Common Core and Florida’s Creative Education System

The effects of Common Core in Florida are mixed to date, and really the opinion changes with each person that you ask. While this attempt to implement a common set of educational standards in all 50 states was adopted in Florida in 2010, it still remains somewhat controversial.

Ultra-conservatives have viewed Common Core as another assault on State’s Rights and another forced reach by the Federal government to set all States under its thumb. However, not all conservatives feel this way.

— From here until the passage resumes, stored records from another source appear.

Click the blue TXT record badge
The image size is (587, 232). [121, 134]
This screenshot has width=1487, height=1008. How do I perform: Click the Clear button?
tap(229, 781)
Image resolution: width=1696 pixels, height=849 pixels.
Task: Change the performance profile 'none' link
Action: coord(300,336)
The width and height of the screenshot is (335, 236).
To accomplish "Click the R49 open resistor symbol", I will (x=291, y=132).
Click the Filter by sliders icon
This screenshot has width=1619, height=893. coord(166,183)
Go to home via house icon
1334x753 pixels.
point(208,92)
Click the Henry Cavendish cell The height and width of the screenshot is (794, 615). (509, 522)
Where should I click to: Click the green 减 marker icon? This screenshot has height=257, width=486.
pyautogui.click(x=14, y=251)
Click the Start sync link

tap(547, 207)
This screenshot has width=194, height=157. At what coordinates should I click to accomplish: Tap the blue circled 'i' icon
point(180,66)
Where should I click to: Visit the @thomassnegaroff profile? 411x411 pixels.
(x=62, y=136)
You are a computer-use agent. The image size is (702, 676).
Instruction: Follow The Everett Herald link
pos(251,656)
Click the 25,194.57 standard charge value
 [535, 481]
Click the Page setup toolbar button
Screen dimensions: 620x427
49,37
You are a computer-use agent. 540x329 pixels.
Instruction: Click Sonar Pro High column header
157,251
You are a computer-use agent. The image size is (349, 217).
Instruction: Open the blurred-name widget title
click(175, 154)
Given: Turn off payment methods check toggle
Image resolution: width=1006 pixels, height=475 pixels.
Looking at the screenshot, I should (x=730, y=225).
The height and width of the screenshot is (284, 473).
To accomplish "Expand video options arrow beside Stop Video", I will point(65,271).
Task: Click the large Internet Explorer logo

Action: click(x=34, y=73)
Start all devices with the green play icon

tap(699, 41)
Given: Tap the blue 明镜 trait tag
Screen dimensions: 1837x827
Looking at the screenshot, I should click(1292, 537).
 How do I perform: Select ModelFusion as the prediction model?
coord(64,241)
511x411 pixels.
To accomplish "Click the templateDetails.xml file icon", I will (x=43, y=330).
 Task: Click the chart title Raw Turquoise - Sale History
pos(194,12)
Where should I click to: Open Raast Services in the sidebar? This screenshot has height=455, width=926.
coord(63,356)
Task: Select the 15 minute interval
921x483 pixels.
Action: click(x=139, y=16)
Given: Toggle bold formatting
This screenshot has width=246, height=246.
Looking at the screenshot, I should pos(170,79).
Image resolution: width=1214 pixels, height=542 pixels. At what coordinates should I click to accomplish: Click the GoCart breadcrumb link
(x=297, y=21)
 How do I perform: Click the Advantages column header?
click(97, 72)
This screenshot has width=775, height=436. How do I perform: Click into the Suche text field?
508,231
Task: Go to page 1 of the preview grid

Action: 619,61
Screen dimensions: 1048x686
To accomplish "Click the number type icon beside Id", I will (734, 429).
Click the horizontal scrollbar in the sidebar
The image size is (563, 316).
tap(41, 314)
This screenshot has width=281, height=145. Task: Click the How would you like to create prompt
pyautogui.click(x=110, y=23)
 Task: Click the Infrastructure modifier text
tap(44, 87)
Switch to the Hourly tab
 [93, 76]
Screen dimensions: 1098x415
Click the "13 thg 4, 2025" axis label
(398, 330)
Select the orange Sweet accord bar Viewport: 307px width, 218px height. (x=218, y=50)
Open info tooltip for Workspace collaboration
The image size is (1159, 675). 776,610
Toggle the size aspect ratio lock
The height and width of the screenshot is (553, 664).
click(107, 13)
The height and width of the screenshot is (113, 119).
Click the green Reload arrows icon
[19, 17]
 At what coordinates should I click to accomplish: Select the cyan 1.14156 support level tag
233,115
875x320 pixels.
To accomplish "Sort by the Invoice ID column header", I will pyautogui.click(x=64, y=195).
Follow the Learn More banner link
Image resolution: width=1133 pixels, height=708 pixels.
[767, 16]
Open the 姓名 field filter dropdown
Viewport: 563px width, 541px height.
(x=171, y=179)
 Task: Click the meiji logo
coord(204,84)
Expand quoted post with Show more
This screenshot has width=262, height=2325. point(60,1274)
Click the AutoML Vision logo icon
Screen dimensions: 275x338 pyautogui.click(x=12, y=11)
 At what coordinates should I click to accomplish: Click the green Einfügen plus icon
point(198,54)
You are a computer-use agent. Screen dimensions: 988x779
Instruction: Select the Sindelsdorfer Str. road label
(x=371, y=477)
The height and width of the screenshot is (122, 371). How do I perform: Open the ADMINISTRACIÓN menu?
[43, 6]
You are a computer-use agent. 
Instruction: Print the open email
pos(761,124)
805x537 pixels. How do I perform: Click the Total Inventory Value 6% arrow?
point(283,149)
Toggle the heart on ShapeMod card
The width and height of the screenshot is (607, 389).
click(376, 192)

Moderate conservatives and even left-leaning liberals have voiced agreement with the overall stated goals of Common Core, in that it tries to bring a level standard of education across all 50 States. The goal seems innocent and honorable enough on first glance, but some voters on both sides of the aisle balk at any attempt to thwart the rights of the individual states by the federal leaders.

While most states have adopted Common Core, two have already repealed the law, due to public pressure. In Florida, there is talk of having the law amended to become a more Florida-friendly standard, and thus keeping our own identity. Ultra-Conservatives are crying foul at this attempt, claiming that it is still the same plan underneath.

Some liberal voters claim that the standards were not enough, and were holding back the creativity of our Florida educators. However, it seems that they are also concerned about the standardized testing in the Common Core program. They claim there is already too much testing in Florida schools. They say that too much is tied to the outcome of a test; things like school rankings, teachers pay raises and promotions, and even student graduations, for example.

The Common Core testing is still in development, and thus critics are asking that it be fully completed before hanging so much on the results.

Parents are becoming increasingly frustrated with Common Core, and the future of the program in Florida is still in doubt as of this writing. As their voices become louder, the program may have to be altered from its present state to something that is more Florida-friendly. At this time, no one is certain what that would look like, either.

Opting-out is a choice that has been championed for those parents that are extremely opposed to the Common Core program, but even that solution presents its own problem: teaching to a mixed classroom of program-learning students. Is home-schooling the only option for those students then?

Hopefully the dust will settle within the next legislative session, but no one is willing to bet on that right now.